When creators in the United States search for a "custom overlay tool," they’re usually after two things:

  1. A way to design graphics like frames, lower thirds, and call-to-action bars.
  2. A reliable place to manage and turn those graphics on and off during the show.

Design apps like Canva or Photoshop can handle the first part, but they don’t run your actual broadcast. At StreamYard, we see overlays as part of the production workflow itself, not a separate app: you upload them to the studio, organize them per show, and toggle them live with one click while you’re streaming. (StreamYard)

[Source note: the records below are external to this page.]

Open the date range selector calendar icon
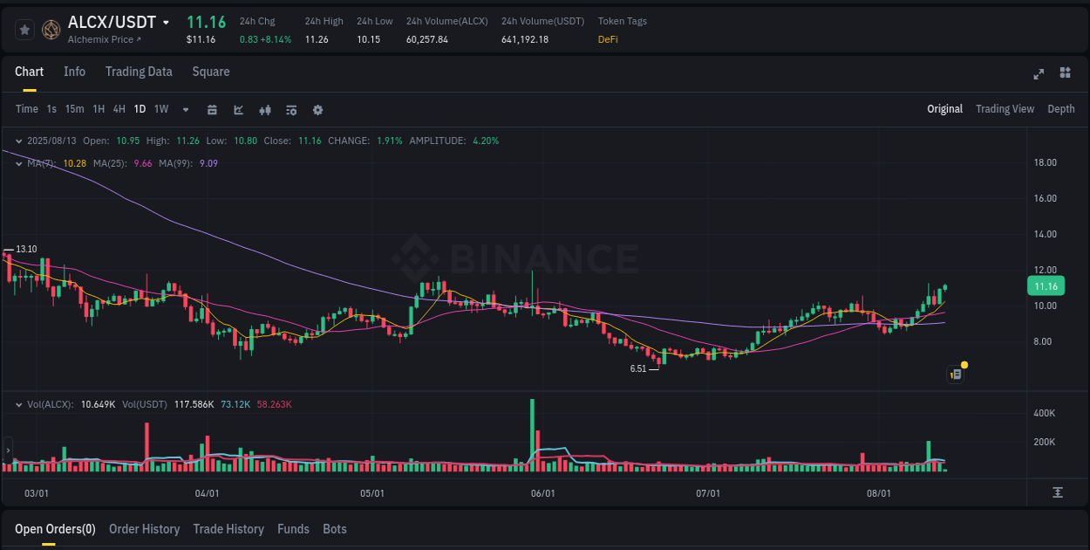 (x=212, y=110)
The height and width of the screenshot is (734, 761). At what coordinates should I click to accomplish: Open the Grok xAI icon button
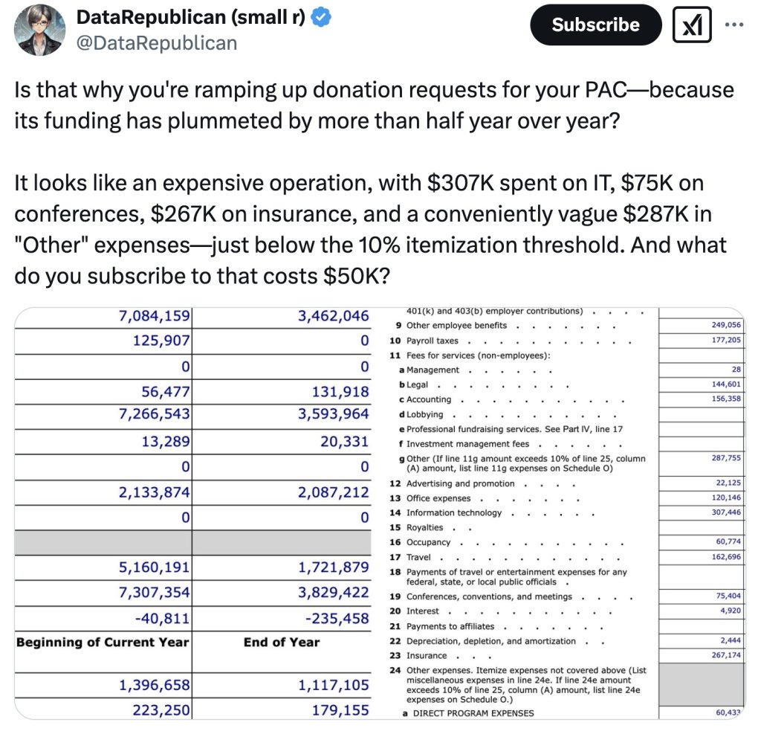pyautogui.click(x=691, y=25)
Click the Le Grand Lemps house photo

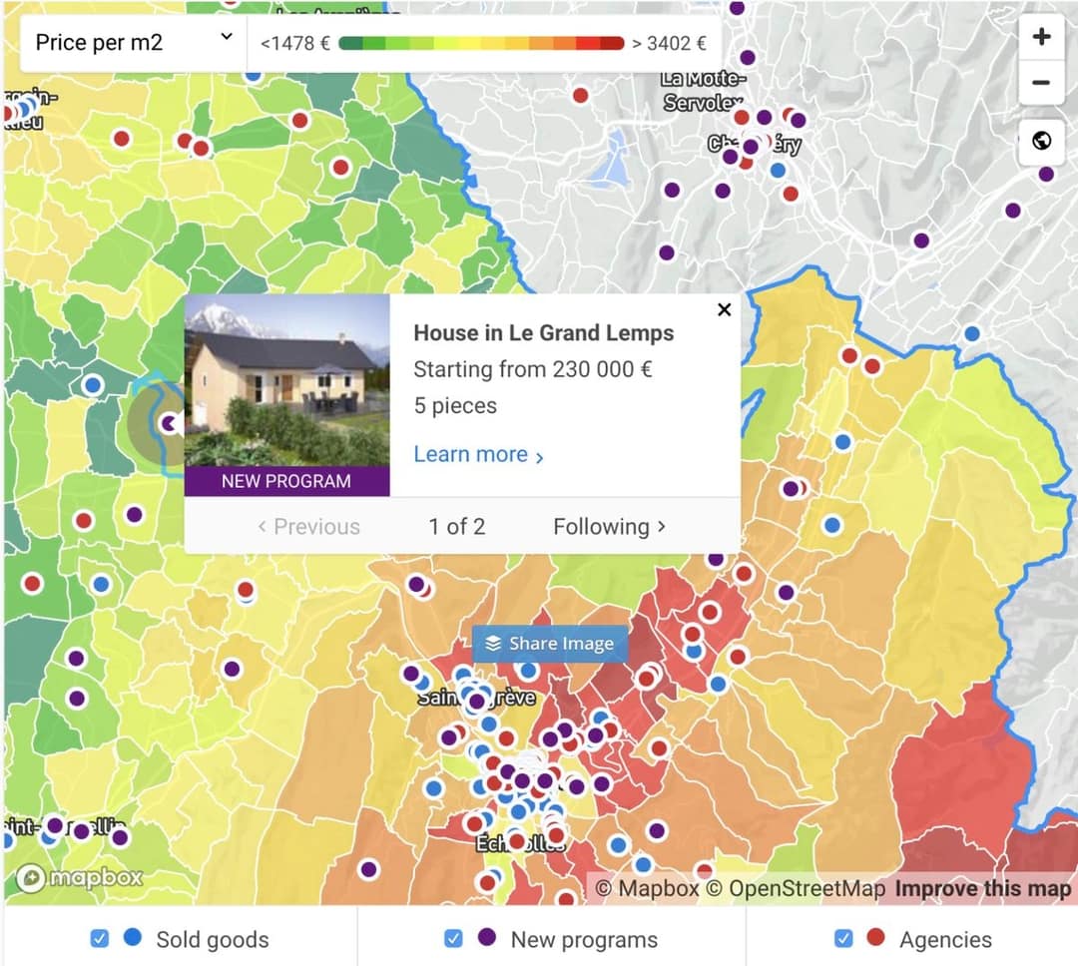pos(286,384)

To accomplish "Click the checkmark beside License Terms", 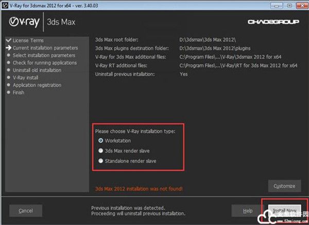I will 8,40.
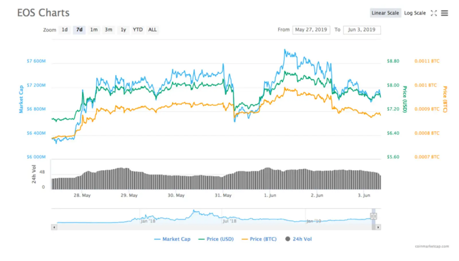Open the To date field
This screenshot has width=459, height=261.
click(362, 30)
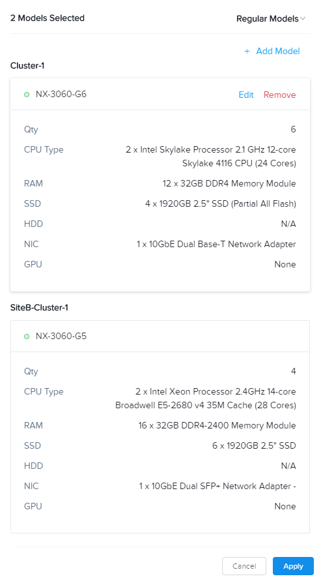The height and width of the screenshot is (585, 321).
Task: Click the SiteB-Cluster-1 section heading
Action: [x=39, y=307]
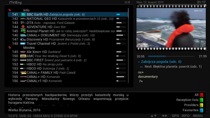Click the AMC channel logo

[x=23, y=56]
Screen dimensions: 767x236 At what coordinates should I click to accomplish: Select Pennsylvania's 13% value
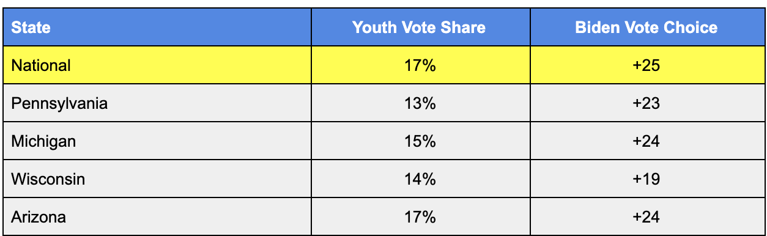pos(420,103)
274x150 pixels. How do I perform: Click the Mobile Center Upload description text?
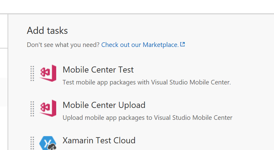tap(147, 118)
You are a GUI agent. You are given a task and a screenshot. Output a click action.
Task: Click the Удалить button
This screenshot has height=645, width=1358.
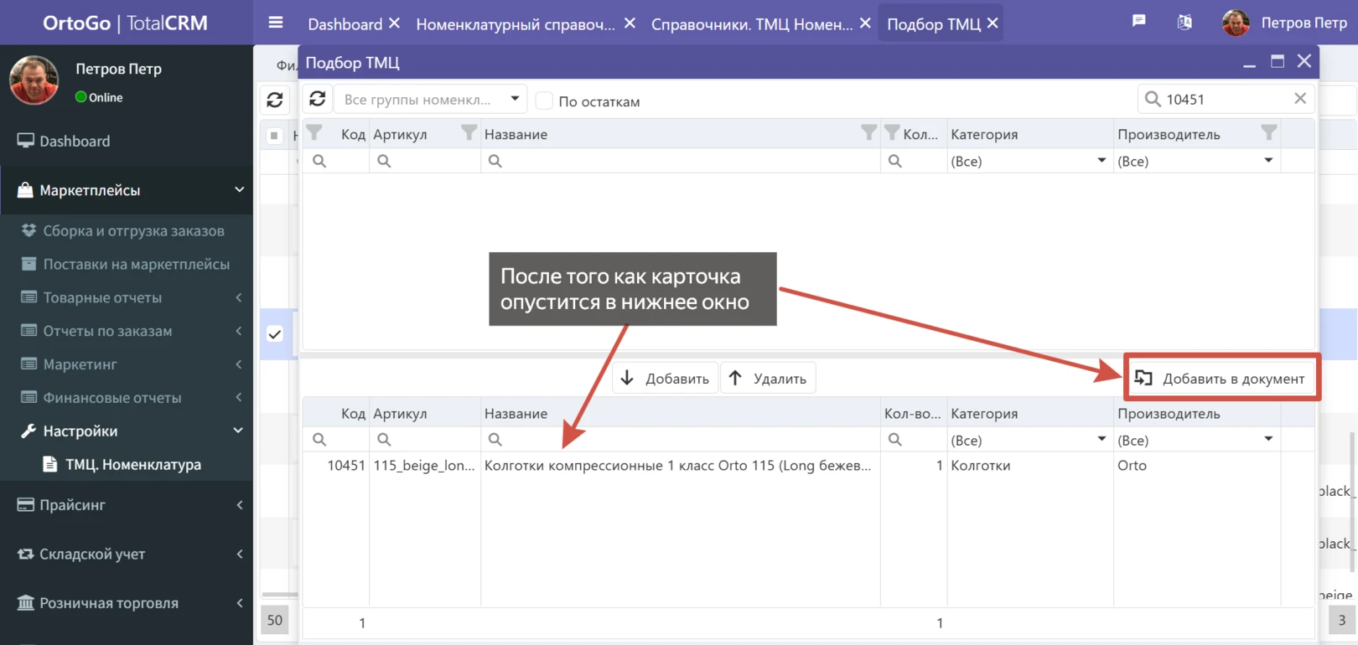768,379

For most creators, that all-in-one flow—design elsewhere if you like, control overlays in the same browser tab where you host—is far simpler than juggling separate overlay software plus separate streaming software.

How does StreamYard handle custom overlays day to day?

On paid plans, you can upload your own custom overlays directly into the Overlays area inside Media Assets. Custom overlays are specifically flagged as a paid feature. (StreamYard Help Center)

Here’s the basic workflow:

  1. Open your StreamYard studio.
  2. In the right-hand panel, click Media Assets → Overlays.
  3. Upload your PNG, JPG, or GIF overlay.
  4. Click the overlay’s thumbnail to show or hide it instantly during your stream. (StreamYard Help Center)

StreamYard only shows one overlay at a time, which keeps things clean and avoids stacking multiple frames or banners that can clutter your show. (StreamYard Help Center)

If you want different “states” (for example, a countdown look, an interview look, and a solo teaching look), you create separate overlay files for each state and switch between them with a click. In practice, this ends up being faster than fiddling with layer visibility inside more complex production software.

What file sizes and dimensions should I use for overlays?

To keep things simple and reliable, use StreamYard’s recommended specs:

  • Canvas size: 1280 × 720 pixels (16:9) for overlays and backgrounds. (StreamYard Help Center)
  • File types: JPG, PNG, or GIF. PNG is ideal when you need transparent cutouts for cameras or screen shares. (StreamYard Help Center)
  • File size: Under 20 MB per overlay to help ensure smooth loading and switching. (StreamYard Help Center)

For animated GIF overlays, there are a couple of extra constraints:

If you’re coming from desktop tools that let you use very large, high-bitrate motion graphics, those limits might feel conservative. But they’re tuned for a browser-based studio that has to stay stable across a wide range of laptops, connections, and guests—so most creators find the trade-off worthwhile.

How do I create a transparent PNG overlay for StreamYard?

A transparent PNG overlay is basically a 16:9 canvas with “holes” cut out for your camera and screen share.

A simple workflow:

  1. Create a 1280×720 canvas in your favorite design tool.
  2. Add your frame elements: logo, borders, colors, segment labels.
  3. Delete or hide the fill where your cameras will go so that part is fully transparent.
  4. Export as PNG with transparency enabled.
  5. Upload to StreamYard under Media Assets → Overlays and test it with a dummy broadcast. (StreamYard Help Center)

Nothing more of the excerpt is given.